Sono nata durante la Seconda guerra mondiale. Non mi porto male gli anni, vero? Ci vogliono molta fatica e molti soldi… Sì, sono una vecchiaccia, un reperto archeologico delle piramidi, ma non ancora del tutto senile. Sono cresciuta in una famiglia patriarcale in cui mio nonno era secondo solo a Dio onnipotente. Mia madre si era sposata contro la volontà del nonno con l’uomo sbagliato, mio padre. Durante la luna di miele, in crociera sul Pacifico, lo sposo soffrì costantemente il mal di mare, ma nonostante ciò riuscirono a concepirmi. Nei tre anni seguenti marito e moglie vissero separati per la maggior parte del tempo, ma in quei brevi periodi che passarono assieme ebbero altri due figli. La fertilità corre, in famiglia, io sono fortunata perché sono diventata donna in epoca di pillola.

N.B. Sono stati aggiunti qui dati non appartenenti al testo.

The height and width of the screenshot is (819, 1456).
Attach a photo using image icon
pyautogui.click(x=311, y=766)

Il matrimonio dei miei genitori fu un disastro fin dall’inizio. Un giorno, nel periodo attorno al mio terzo compleanno, mio padre uscì per comprare le sigarette e non tornò mai più. Questa è la prima grande perdita della mia vita e forse per questo non riesco a scrivere di padri. Nei miei libri ci sono così tanti bambini abbandonati che potrei fondare un orfanotrofio. Mio padre lasciò mia madre nei guai in un Paese straniero, con tre figli piccoli. A rendere le cose ancora peggiori, in Cile non c’è il divorzio. È l’unico Paese della galassia a non ammettere il divorzio. Mia madre riuscì in qualche modo a rendere nullo il matrimonio e così diventò una madre single con tre figli illegittimi. Non aveva denaro, non era molto istruita, non possedeva abilità particolari. La sua unica possibilità era quella di tornare da suo padre a chiedere aiuto, e così fece.

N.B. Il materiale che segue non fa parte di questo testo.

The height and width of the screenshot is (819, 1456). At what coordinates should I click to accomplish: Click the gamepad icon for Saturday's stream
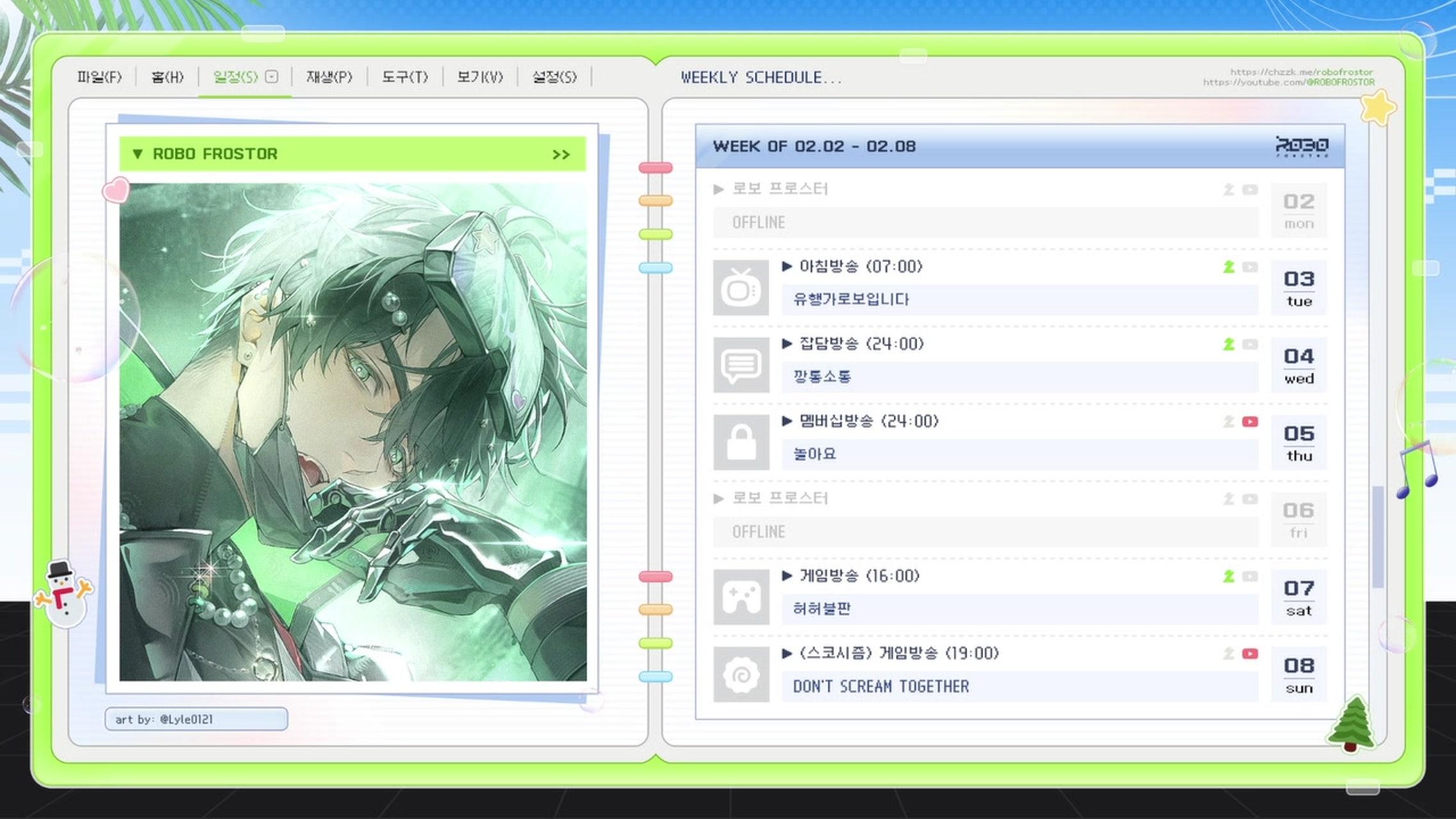pos(741,598)
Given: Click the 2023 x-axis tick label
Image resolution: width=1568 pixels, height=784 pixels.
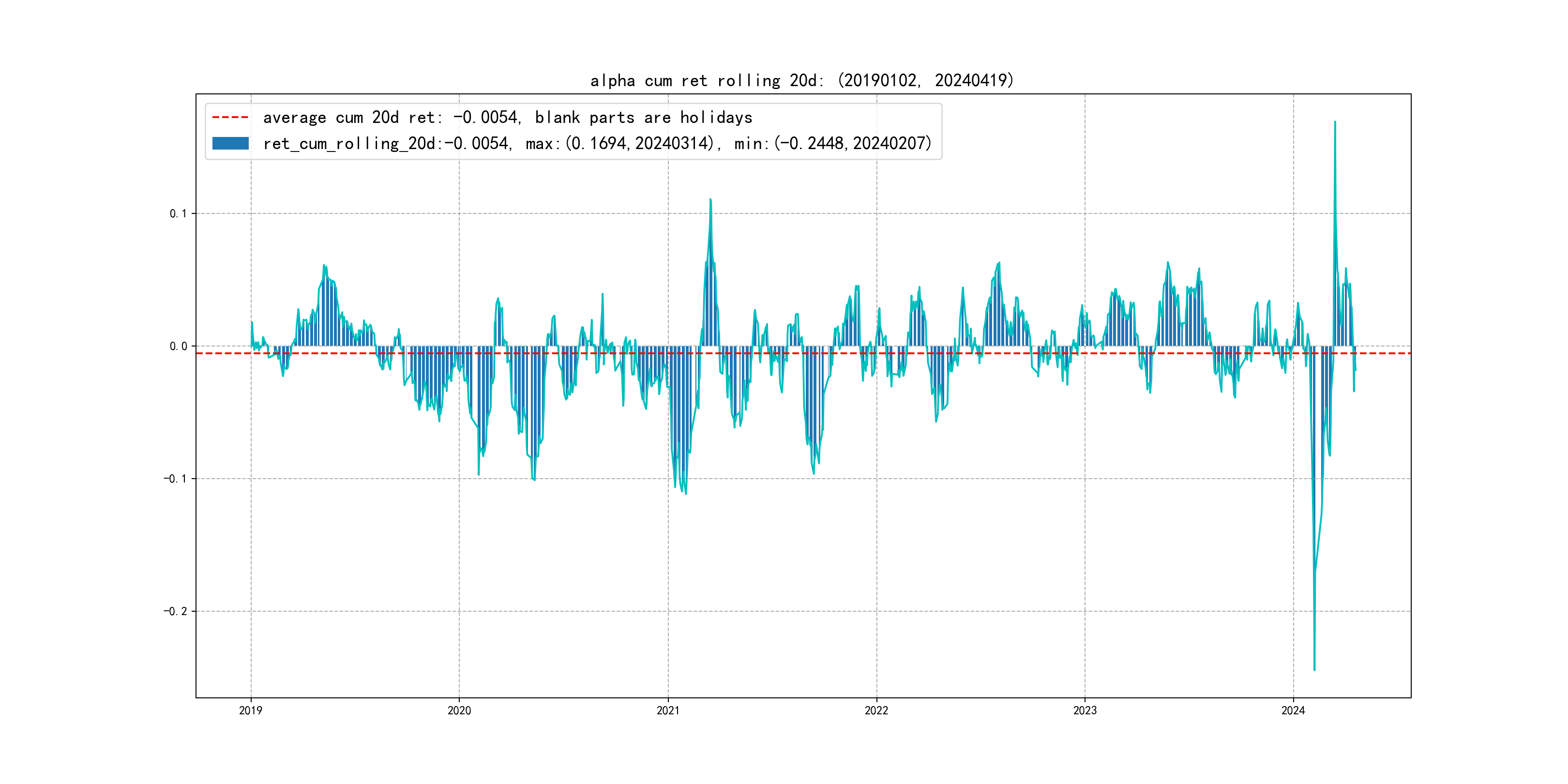Looking at the screenshot, I should pyautogui.click(x=1085, y=710).
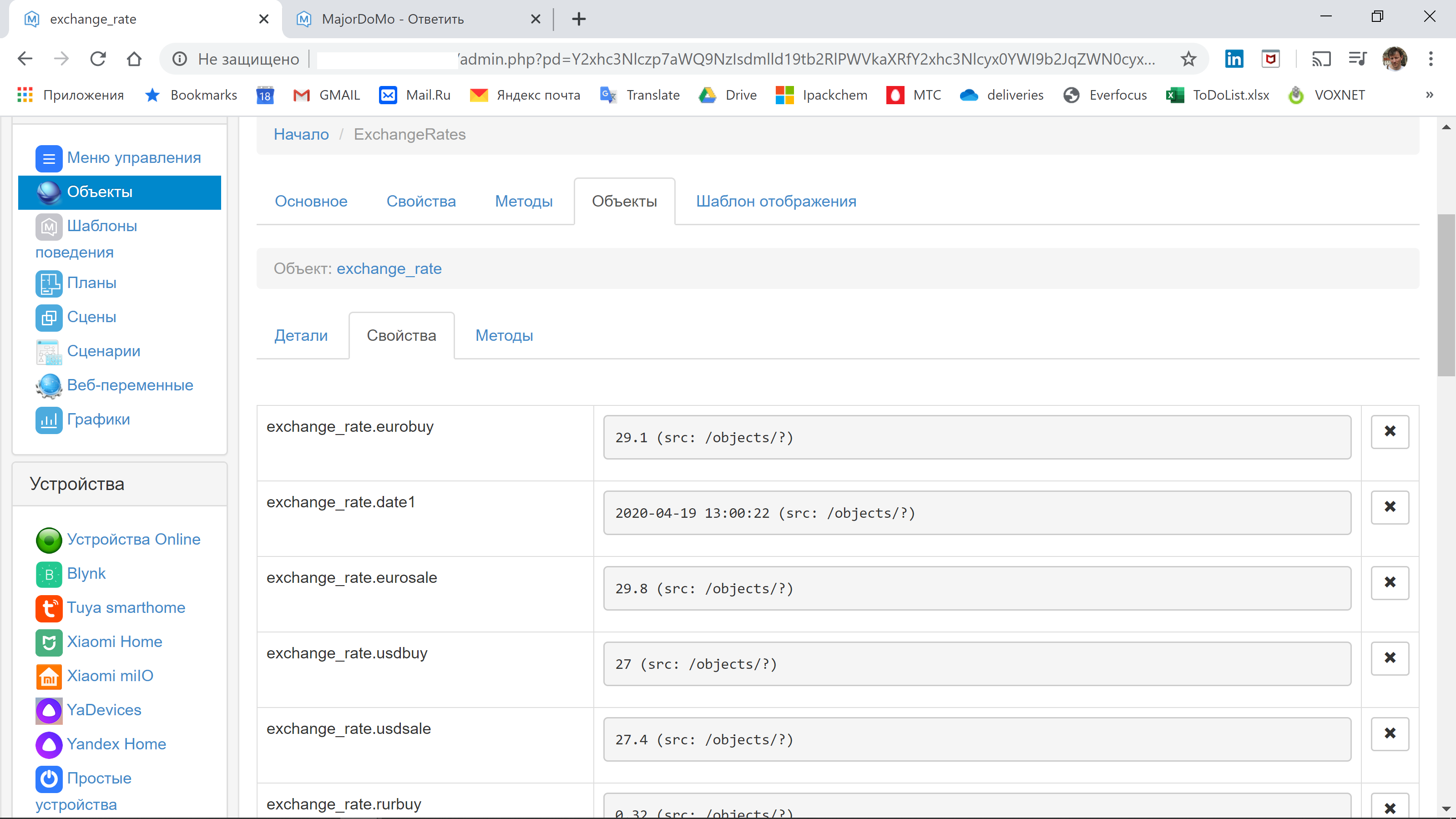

La casa dei miei nonni, in cui ho passato la mia infanzia, era popolata da animali domestici selvatici, strani esseri umani e spiriti benevoli.
Mia nonna era una signora affascinante, poco interessata al mondo materiale. Passava la maggior parte del suo tempo facendo esperimenti di telepatia e parlando con le anime dei morti durante le sue sedute spiritiche. Questa donna chiaroveggente, che riusciva a spostare gli oggetti senza toccarli, è servita come modello per il personaggio di Clara del Valle nel mio primo romanzo, “La casa degli spiriti”. È morta tanto tempo fa, ancor giovane, ma, al pari di mia figlia Paula, è una presenza costante nella mia vita. Mio nonno era un basco solido, ostinato e forte come un mulo, che mi ha lasciato in dono la disciplina. Era in grado di ricordare centinaia di racconti popolari e lunghi poemi epici; parlava per proverbi. Visse fino a cento anni e nell’ultima parte della sua esistenza lesse parecchie volte la Bibbia dalla prima pagina all’ultima e l’Enciclopedia Britannica dalla A alla Z. Mi trasmise l’amore per il linguaggio e per le storie.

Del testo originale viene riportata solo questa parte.